Got Qwen3-27B MTP running on AMD 7900 XTX at ~75 tok/s using llama.cpp
I noticed a few people are trying to run Qwen3-27B MTP on AMD GPUs and running into VRAM/OOM issues, so I wanted to share what worked for me.
I’m running it on a 7900 XTX and I’m getting around 75 tokens/s, which I’m very happy with.
The quant I used is this one:
https://huggingface.co/froggeric/Qwen3.6-27B-MTP-GGUF
in the Q4_K_XL Edit: Q4 K M flavour; I used the llama.cpp branch indicated in that repo.
My setup:
- Windows 10
- AMD Radeon 7900 XTX
- Latest AMD drivers
- Latest Vulkan SDK
- VS Code 2026
- Built llama.cpp from source
- Launched the model immediately after compiling
Nothing fancy on the system side.
The important part seems to be using the right GGUF quant and the correct llama.cpp branch linked by the model author. With this setup I was able to run the model without the immediate OOM problems that others were seeing.
For reference, someone in the Qwen subreddit mentioned that they could barely get a 27B Q3 running on headless Debian with 32k context and Q4_0 KV cache, and that it would often OOM on the first message. On my Windows + Vulkan setup, this quant worked much better.

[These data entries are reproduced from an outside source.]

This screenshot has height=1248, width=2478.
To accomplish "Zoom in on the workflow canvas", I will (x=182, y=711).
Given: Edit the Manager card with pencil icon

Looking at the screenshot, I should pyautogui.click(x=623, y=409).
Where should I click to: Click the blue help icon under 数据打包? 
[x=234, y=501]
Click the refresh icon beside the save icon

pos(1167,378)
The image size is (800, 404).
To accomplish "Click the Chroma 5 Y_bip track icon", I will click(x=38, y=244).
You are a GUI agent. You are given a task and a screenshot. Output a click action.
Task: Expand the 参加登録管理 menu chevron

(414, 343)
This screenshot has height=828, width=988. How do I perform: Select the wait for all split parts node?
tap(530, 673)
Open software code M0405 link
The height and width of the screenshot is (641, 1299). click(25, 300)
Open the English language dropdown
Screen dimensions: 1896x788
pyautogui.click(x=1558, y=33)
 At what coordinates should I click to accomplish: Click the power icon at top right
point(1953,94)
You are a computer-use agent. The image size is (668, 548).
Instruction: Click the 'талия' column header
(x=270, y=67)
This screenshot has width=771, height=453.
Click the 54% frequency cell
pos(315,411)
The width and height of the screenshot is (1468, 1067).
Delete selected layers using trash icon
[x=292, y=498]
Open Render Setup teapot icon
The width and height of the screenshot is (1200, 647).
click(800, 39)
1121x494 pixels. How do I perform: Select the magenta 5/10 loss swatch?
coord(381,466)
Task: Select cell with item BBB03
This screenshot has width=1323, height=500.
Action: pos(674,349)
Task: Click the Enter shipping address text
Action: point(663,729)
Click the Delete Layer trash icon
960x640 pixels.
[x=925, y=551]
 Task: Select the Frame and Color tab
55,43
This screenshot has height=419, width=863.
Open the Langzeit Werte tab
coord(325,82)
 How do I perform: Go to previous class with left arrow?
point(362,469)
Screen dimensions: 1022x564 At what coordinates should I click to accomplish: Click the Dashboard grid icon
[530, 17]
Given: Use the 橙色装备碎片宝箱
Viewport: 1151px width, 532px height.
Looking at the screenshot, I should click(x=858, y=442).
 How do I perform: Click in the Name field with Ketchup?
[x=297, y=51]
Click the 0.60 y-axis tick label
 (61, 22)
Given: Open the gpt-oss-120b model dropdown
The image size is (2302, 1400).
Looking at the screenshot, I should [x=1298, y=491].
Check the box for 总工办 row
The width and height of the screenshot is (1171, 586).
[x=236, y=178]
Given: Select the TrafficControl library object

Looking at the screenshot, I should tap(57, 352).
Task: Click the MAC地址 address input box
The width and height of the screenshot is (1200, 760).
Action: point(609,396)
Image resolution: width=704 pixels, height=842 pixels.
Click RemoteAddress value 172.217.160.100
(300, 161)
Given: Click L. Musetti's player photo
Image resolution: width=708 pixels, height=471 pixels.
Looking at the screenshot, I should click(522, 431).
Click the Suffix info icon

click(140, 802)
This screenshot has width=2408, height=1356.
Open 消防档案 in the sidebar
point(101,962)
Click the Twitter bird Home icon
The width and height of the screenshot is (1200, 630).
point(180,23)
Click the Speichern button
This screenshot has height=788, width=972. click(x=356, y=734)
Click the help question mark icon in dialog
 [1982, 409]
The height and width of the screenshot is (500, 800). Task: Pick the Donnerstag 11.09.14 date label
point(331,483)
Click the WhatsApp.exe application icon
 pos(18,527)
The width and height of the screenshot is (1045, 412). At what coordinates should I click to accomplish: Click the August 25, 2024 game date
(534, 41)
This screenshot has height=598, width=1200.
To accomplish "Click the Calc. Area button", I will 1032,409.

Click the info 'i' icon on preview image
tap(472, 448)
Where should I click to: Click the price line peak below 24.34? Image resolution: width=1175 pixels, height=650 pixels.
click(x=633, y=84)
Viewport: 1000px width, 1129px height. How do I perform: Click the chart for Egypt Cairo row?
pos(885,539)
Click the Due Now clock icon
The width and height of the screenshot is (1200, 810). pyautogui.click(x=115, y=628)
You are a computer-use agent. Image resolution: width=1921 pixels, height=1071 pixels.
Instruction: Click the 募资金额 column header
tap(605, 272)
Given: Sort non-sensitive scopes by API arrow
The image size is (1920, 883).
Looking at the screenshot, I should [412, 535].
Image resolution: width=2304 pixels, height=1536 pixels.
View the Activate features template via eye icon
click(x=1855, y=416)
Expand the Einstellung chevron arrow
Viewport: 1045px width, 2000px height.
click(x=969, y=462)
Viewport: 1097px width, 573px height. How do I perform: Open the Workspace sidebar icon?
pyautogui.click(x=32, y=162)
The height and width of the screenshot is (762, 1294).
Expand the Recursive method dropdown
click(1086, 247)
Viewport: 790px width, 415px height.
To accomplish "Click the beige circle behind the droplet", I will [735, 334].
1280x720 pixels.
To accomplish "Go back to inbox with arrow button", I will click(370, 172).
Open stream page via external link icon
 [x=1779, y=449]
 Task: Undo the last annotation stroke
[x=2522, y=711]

I also used ChatGPT to help me through the compile/setup steps; here’s the chat link:
https://chatgpt.com/share/69fd7345-b24-8396-8e54-d769d0e615d
sorry the chat is in Italian and I don't have the time to write a proper post right now, but maybe this is enough to get some people through. I also didn't try max context maybe I will try this evening, i'm sure 56k is doable with q8/q8 but I think close to 100k should be achievable with some tinkering. cheers
EDIT: i know this is called r/ROCm and I used vulkan instead, lol, but I think this was the most appropriate place to post this due to the userbase of this sub.